**Text under study:**
Every night the group, made up of six core members and a handful of other advisers, retires offsite to count the day's donations. The money is then deposited in the Broadway branch of the Amalgamated Bank, a union-owned bank. Occupy Wall Street has also registered for 501(c)(3) status, with the Alliance for Global Justice, a D.C.-based grassroots organization, serving as the movement's fiscal sponsor.

Dutro, a 36-year-old finance student at New York University currently on leave from classes and the former manager of a tattoo parlor, didn't want to get involved with the finance group, but he saw that his experience handling money and running a business could be useful.

As Monday's line forms in front of Dutro -- and the envelope of petty cash -- tensions run high. A young woman from the arts and culture working group needs $3,000 to buy supplies for a planned Halloween protest. The funds were approved last Friday, but she hasn't been able to get her hands on the cash yet. Dutro says he cannot give her the money until tomorrow.

"We need the money today," the woman says, with a rising note of hysteria in her voice.

"I will take care of you," responds Dutro, who is wearing clear-framed glasses and a hoodie, skull and spider tattoos peaking out beneath his cuffs and around his neck. "I'm only human."

"I understand that," she says.

"I'm glad you do," he counters, "Because a lot of people here don't."

Tensions over how quickly the money can be obtained pale when compared to tensions over who receives it.

"I don't think [the finance group] takes us seriously. I think they think we're just a bunch of people making noise," said Demetrius Subayar, who was hitting a cow bell on Monday afternoon at the west end of the park with the rest of the drumming group Pulse. The members of Pulse have grown so frustrated with the finance group and the General Assembly that they are now holding on to their own donations, according to Subayar.

Saved data entries:
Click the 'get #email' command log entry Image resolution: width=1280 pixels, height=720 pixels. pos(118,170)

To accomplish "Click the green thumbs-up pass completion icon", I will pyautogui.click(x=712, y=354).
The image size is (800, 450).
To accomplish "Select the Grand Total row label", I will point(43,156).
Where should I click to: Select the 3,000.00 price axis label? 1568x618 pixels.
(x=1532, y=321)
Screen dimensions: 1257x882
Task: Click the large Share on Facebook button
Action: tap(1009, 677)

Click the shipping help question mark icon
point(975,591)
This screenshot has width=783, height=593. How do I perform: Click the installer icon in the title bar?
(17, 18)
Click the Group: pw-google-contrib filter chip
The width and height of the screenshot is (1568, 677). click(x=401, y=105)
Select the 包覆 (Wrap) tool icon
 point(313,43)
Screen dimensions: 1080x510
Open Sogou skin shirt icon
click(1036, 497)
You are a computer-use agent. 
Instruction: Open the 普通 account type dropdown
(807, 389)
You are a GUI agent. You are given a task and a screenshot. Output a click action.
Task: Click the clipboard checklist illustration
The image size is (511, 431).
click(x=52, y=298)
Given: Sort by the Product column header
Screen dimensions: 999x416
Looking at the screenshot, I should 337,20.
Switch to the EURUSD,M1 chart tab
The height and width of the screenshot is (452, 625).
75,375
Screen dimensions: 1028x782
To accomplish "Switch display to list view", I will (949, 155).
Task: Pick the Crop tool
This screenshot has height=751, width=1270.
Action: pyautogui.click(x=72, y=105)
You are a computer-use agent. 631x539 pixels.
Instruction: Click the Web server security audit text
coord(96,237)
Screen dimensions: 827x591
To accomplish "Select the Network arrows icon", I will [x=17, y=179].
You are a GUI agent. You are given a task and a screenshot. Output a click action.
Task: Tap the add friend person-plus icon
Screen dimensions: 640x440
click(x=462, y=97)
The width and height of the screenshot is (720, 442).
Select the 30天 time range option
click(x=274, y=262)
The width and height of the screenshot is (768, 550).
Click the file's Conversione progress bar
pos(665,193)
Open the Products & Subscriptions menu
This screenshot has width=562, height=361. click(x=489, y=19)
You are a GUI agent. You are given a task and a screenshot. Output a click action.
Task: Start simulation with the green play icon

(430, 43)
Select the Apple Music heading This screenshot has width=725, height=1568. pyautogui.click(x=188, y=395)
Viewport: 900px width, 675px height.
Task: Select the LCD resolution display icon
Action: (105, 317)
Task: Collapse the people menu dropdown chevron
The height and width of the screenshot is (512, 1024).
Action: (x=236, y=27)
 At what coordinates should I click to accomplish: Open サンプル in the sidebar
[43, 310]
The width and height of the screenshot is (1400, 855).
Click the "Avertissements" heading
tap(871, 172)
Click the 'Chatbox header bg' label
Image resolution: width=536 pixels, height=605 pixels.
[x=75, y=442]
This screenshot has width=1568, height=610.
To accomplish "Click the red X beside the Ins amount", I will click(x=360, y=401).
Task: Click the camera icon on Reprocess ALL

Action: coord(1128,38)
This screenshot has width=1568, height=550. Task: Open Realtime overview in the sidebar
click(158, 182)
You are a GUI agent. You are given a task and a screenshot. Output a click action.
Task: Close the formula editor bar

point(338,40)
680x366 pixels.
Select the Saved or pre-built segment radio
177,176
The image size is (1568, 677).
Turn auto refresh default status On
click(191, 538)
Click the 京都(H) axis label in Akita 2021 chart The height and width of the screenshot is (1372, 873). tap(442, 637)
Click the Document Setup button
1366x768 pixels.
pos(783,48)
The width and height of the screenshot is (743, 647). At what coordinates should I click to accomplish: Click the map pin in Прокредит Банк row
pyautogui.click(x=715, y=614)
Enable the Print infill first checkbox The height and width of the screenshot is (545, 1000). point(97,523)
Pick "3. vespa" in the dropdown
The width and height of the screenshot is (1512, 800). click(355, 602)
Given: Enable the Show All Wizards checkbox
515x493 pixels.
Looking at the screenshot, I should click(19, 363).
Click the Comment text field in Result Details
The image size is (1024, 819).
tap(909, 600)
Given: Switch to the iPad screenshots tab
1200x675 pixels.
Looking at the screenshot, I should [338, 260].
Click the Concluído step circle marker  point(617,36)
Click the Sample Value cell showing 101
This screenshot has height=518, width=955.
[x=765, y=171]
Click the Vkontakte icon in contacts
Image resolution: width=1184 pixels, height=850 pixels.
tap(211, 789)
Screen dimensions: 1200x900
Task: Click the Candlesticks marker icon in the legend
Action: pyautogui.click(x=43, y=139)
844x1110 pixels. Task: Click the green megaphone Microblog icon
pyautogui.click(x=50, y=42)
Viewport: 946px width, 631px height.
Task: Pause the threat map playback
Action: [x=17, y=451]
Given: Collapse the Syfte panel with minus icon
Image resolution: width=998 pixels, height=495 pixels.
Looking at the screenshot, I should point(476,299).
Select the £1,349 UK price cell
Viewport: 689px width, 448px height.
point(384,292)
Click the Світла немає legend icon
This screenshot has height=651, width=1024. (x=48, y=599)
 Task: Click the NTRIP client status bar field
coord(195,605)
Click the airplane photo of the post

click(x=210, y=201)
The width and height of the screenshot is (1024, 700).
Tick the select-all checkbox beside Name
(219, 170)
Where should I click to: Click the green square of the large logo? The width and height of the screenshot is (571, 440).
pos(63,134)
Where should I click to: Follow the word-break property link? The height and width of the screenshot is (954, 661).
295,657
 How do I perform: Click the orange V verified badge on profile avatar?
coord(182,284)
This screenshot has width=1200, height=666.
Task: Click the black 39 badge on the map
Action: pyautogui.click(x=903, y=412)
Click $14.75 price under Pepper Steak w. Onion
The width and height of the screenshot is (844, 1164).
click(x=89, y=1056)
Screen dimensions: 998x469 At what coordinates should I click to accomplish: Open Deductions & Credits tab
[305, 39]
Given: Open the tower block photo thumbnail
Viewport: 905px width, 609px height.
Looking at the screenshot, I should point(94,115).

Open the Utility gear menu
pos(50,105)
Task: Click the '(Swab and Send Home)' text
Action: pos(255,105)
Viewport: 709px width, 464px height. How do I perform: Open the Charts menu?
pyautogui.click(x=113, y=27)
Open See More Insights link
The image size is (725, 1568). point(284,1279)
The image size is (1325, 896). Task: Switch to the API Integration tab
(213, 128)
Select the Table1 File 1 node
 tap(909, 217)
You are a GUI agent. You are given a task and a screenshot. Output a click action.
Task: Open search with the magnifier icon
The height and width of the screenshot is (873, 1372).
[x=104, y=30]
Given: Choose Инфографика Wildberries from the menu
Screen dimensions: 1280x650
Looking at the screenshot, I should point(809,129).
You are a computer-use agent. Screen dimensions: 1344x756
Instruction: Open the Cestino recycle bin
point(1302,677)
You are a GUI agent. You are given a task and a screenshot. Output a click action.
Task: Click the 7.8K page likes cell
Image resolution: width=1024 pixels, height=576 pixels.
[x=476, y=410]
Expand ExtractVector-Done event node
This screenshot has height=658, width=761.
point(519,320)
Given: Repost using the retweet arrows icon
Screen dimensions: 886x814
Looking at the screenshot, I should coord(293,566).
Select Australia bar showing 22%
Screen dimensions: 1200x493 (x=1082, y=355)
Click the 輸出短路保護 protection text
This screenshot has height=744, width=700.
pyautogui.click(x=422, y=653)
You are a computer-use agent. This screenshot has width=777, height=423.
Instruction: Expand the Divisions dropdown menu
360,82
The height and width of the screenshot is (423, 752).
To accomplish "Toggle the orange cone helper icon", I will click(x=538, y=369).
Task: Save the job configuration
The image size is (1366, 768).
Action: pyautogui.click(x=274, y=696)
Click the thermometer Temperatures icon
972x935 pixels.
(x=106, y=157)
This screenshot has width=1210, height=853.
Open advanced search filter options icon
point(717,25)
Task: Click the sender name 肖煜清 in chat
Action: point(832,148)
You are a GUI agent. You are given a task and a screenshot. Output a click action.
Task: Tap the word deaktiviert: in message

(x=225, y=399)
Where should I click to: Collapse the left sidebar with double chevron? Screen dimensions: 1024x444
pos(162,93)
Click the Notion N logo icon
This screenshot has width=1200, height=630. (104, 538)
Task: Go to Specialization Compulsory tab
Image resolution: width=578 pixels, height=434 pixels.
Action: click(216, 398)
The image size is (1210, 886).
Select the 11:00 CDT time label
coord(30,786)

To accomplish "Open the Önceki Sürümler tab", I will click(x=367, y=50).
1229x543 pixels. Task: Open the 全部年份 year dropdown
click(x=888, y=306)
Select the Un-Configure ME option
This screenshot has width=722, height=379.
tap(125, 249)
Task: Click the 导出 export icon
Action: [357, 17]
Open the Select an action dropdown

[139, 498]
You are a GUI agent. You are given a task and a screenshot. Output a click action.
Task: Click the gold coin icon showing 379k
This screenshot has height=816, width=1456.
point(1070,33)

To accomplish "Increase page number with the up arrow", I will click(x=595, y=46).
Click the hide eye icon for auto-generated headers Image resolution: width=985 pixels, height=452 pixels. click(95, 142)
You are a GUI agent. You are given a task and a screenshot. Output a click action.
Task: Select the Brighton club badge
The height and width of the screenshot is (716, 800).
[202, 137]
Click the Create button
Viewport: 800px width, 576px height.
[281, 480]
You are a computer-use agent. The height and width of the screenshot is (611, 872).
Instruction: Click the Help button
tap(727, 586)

**Tasks to perform:**
1. Which organizations, institutions, or groups does the Occupy Wall Street finance article mention by a proper name?
2. Could you proceed with the Occupy Wall Street finance article, picking up right after its final sentence?

**Replies:**
1.
- Occupy Wall Street
- Amalgamated Bank
- Alliance for Global Justice
- New York University
- Pulse
- General Assembly

2.
"Some groups, they don't understand that they can't just use the money that gets donated to them," said Victoria Sobel, 23, a Cooper Union student on leave from her classes. Sobel started the finance group back in September when it became obvious that a communal pot of money was needed to buy food. "They say, 'Well, I just got all this money today. Now I have to give it to finance and then go ask for it back?' I've tried to explain the danger of this -- it's a black hole," she said.

The library working group also chose to handle its own financial transactions for a period of time, Sobel said. After significant tension, the group has since rejoined the flock.

The finance group is currently in the process of posting all financial transactions online, and Dutro said they are looking for an independent auditor to comb through the bookkeeping. But the real problem, as those on the committee see it, is not with the bookkeeping operation but with the General Assembly, which has stalled in its ability to win general approval for the allocation of large sums of money.

"Financial decisions, they're really bottle-necked right now," Sobel continued. She noted that she has stepped back from the group to focus on her real passion, live-streaming media. Sobel herself is the recipient of the largest single sum for a project: $25,000 for streaming media equipment.

"The General Assembly doesn't work, and that all comes back to the issue of money," she said. "There is a real issue with having to go to a public that doesn't necessarily have the context to understand a purchase."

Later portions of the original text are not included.